C-130 Crews Exercising Emerging Capability at Exercise


SSgt. George Childres, 41st Airlift Squadron, loadmaster, center, goes over the loadmaster's checklist for hot defuleing a C-130J Super Hercules during Exercise Mobility Guardian at Fairchild AFB, Wash., Aug. 3, 2017. Air Force photo by TSgt. Nathan Lipscomb.

FAIRCHILD AFB, Wash.—Air Mobility Command’s largest exercise is giving its crews the chance to practice their tactics, and on the flight line here, actually build the procedures for an emerging mission set.

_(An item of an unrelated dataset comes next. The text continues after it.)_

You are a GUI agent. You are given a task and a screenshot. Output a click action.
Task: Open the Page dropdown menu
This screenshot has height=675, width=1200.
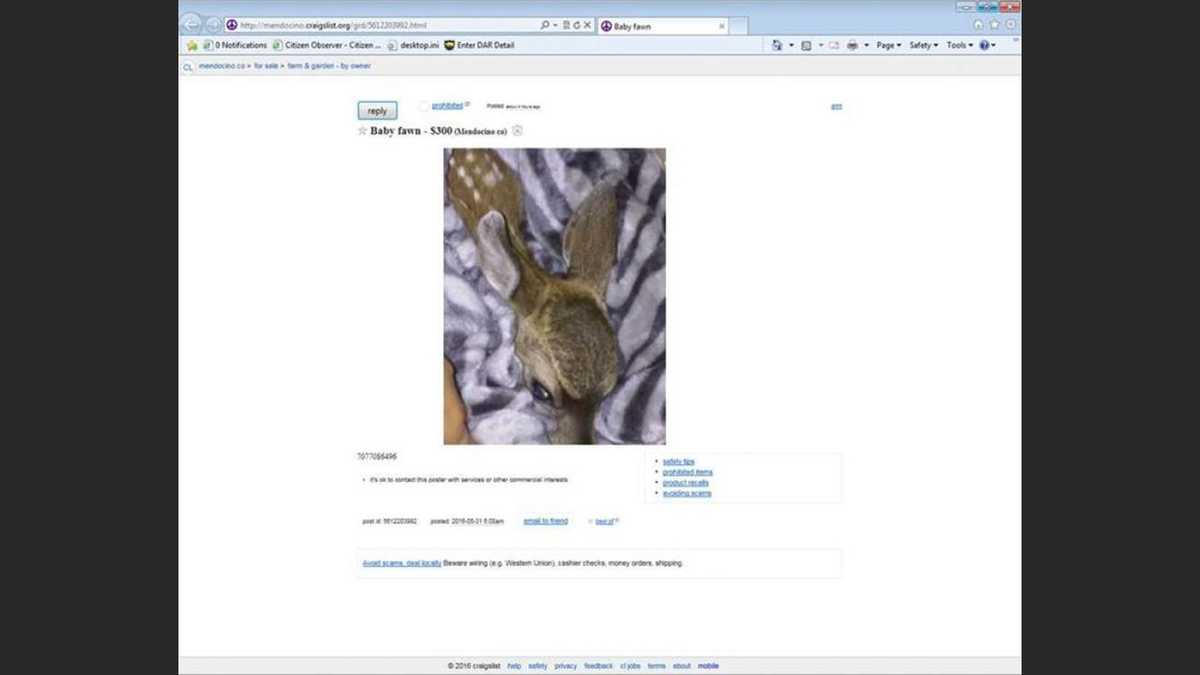[x=887, y=45]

C-130 crews stopping at Fairchild AFB, Wash., are practicing the process of “hot defueling,” where the crews offload the fuel from the aircraft onto a truck for use at an austere location. For example, a C-130 can receive fuel from a tanker, land at a forward operating base, and provide fuel via a truck for deployed aircraft such as attack helicopters, all without shutting off its engines.

The process isn’t necessarily new—it was done during Operation Iraqi Freedom—but it has become more popular with Operation Inherent Resolve, and AMC is using the exercise to form its procedures and write its checklists for the system, said SMSgt. Chris Dobbertin, the 92nd Logistics Readiness Squadron superintendent at Fairchild.

The capability is needed in “austere locations” where there is not an infrastructure set up to support a fuel system. It ensures C-130s and crews are ready so “we still have that option” to refuel on the ground, Dobbertin said.

At Fairchild alone, crews are looking to go through the process 10-12 times, both during the day and at night. A team of airmen connect an R-11 refueling truck to a C-130 while the two engines on the other side of the aircraft run.

C-130s from Little Rock AFB, Ark., practiced the mission on a recent afternoon as Air Force Magazine visited. The base’s C-130s are preparing for a deployment and had been coordinating with Fairchild for months in advance of the exercise to be ready to practice, Dobbertin said.